Project Description

Richard P. Rogers

Portrait of Richard P. Rogers

Director, Film Study Center 1998-2001

Richard P. Rogers was Director of the Film Study Center from 1998 to 2001, and Senior Lecturer in Visual and Environmental Studies at Harvard University. Prior to coming to Harvard, he was Professor of Theater Arts and Film at SUNY Purchase, where he was Chairman of the Film Department. Rogers – a cameraman director – made numerous films that explored a broad range of topics and employed a variety of formal filmic strategies. His work includes short experimental films, documentaries about art, independently-produced long-format documentaries about social issues, national PBS documentaries, and episodic television.

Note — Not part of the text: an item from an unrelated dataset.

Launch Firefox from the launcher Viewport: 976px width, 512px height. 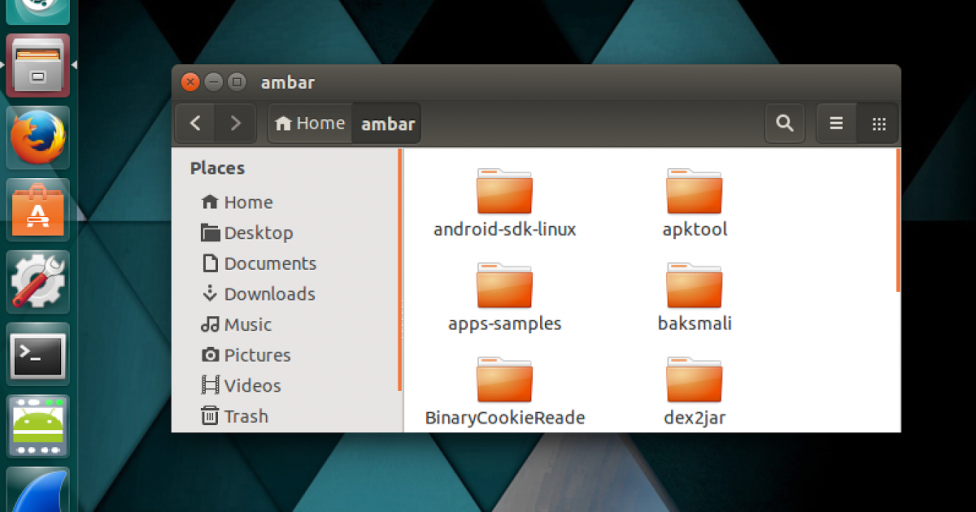38,138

His experimental films include Quarry (1970), Elephants (1973), and 226-1690 (1984), which are distributed by the Museum of Modern Art. Moving Pictures (1976), Cadmium Yellow (1982), Trevi (1988), and Siena, Chronicles of a Medieval Commune (1989) concern art-making and architecture. His independently-produced long-format documentaries include The Cost of Living (1979), Living at Risk (1985), and Pictures from a Revolution(1991). Pictures from a Revolution was produced through GMR Films, in collaboration with Susan Meiselas and Alfred Guzzetti, with support from the BBC. It premiered at the New York Film Festival, and was awarded the Special Prize of the City of Leipzig, and the Prize of the Media, Press and Paper Trade Union, Leipzig International Festival for Animated and Documentary Film.

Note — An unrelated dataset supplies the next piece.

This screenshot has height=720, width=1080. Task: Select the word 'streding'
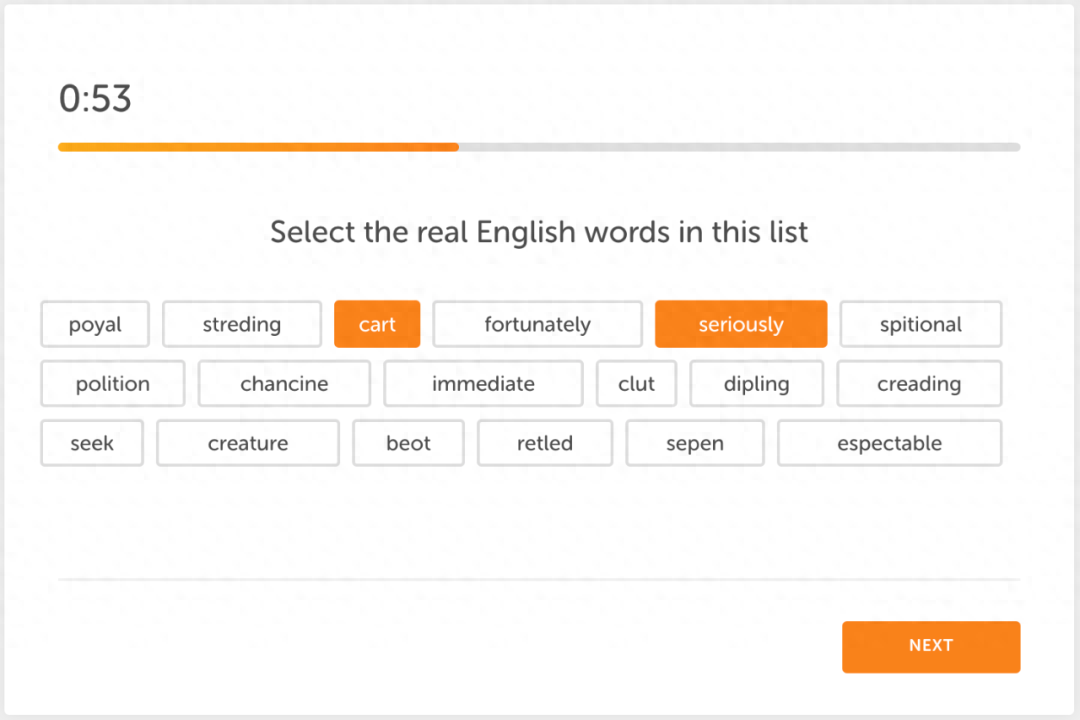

Rogers also made several national PBS documentaries including Zoo (1989) and The American Dream at Groton (1988), both films co-produced with David Grubin. Rogers directed the award-winning films William Carlos Williams (1986) and Wallace Stevens(1987) for the PBS poetry series “Voices and Visions.” He produced and directed William Kennedy’s Albany (1993), a nationally-broadcast documentary film about the Albany writer, as well as A Midwife’s Tale, a feature-length film that combines historic recreations with documentary footage based on the Pulitzer Prize winning book of the same name written by Laurel Ulrich. A Midwife’s Tale was shown as part of the PBS series The American Experience.

Rogers’s film work received foundation support from the NEH, the NEA, the Ford Foundation, and The American Film Institute, among others. His films have been widely shown at festivals and museums throughout the world, including the American Film Festival, Berlin, Chicago, Cinema Du Réel, Filmex, Flaherty, Melbourne, New York, Sundance, the USA Film Festival, and the Vancouver Film Festivals. Prizes include the Cine Golden Eagle, the Golden Hugo, First Prize at the Sinking Creek Film Celebration, First Prize at the Foothill Film Festival, and the Red Ribbon at the American Film Festival.

Rogers received his Bachelor of Arts and Master of Education degrees from Harvard University, and also studied at the Royal College of Art, London University, and the Centre for Contemporary Cultural Studies, Birmingham University. He was Phi Beta Kappa, a Fulbright Scholar, and a Guggenheim Fellow.

FSC Works

Website Image from Do History

DoHistory

Richard P. Rogers, with Kristi Barlow and Laurie Kahn-Leavitt (2000)

The award-winning DoHistory web site is an interactive case-study of Martha Ballard and A Midwife’s Tale that helps people learn how to work with primary source materials.

A Midwife’s Tale, the 1991 Pulitzer-prize winning book by Laurel Ulrich and the 1997 film by Richard P. Rogers, the DoHistory site seeks to exemplify historiography in its form as well as its content.

At DoHistory, students and scholars can explore the diary of eighteenth-century midwife Martha Ballard and other early-American documents, find interactive guides to historical research, and discover stories drawn from the primary sources.